Ein nicht genanntes Geschäftsleitungsmitglied der UBS hat vor kurzem 80'000 UBS-Aktien im Wert von 2,48 Millionen Franken verkauft, wie aus der Datenbank der Börsenaufsicht SIX Exchange Regulation (SER) hervorgeht. Es handelt sich um eine sogenannte Management-Transaktion, also ein Geschäft das eine Top-Führungskraft, manchmal auch ein Verwaltungsratsmitglied, mit Titeln des «eigenen» Unternehmens durchführt.
Das Meldedatum ist der 4. März. Es entspricht höchst wahrscheinlich nicht dem Datum, an dem der Verkauf stattgefunden hat. Denn der Manager oder die Managerin hat stets zwei Börsentage Zeit, um das Geschäft dem Unternehmen zu melden. Dieses hat weitere drei Börsentage zur Meldung des Verkaufs beziehungsweise Kaufs an die SER. Somit kann man den Transaktionszeitpunkt nur in etwa abschätzen und sagen, dass der aktuelle Verkauf der UBS-Aktien wohl Ende Februar geschehen ist.
Klarer ist: Der Verkauf fällt in eine Phase sinkender Kurse der UBS-Aktie. Denn diese stehen schon seit Mitte Januar unter Druck und sind seither von über 38 auf unter 30 Franken gefallen. Zumindest die Verluste, die seit dem 4. März angefallen sind, blieben dem UBS-Manager erspart. Umgekehrt wird er nicht am Kursanstieg vom Dienstag (plus 3 Prozent) teilhaben können.

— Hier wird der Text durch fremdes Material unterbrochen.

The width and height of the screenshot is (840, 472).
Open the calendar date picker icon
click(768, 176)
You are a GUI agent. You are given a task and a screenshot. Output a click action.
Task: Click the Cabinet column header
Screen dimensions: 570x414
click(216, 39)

Denn laut der SER-Datenbank gab es inzwischen keine weitere Management-Transaktion bei der UBS.
Die Gründe für ein solches Geschäft können schlicht sein: Das Begleichen einer Steuerrechnung oder der Kauf eines Hauses beispielsweise. Denkbar ist auch eine Art Misstrauensvotum gegenüber dem eigenen Unternehmen. Was konkret vorliegt, lässt sich in der Regel nicht ohne Weiteres bestimmen.
Transaktionen wie die aktuelle kommen bei der einzigen global aktiven Schweizer Grossbank immer wieder vor: Im August 2025 wurden Aktien im Wert von 6,34 Millionen Franken veräussert, im Juli war es ein Paket von 2,6 Millionen Franken und im Mai eines von 3,31 Millionen Franken. Dass damit auch der Aktienkurs in Bewegung gekommen ist, ist unwahrscheinlich. Dazu sind die Volumen der jeweiligen Aktienpakete im Verhältnis zur Marktkapitalisierung der Grossbank zu klein.
Völlig unbedeutend sind die Geschäfte der obersten Konzernleitung mit unternehmenseigenen Aktien allerdings nicht. Sie können Signale an andere Börsenteilnehmer senden. Deshalb müssen sie offengelegt werden, wie SER schreibt.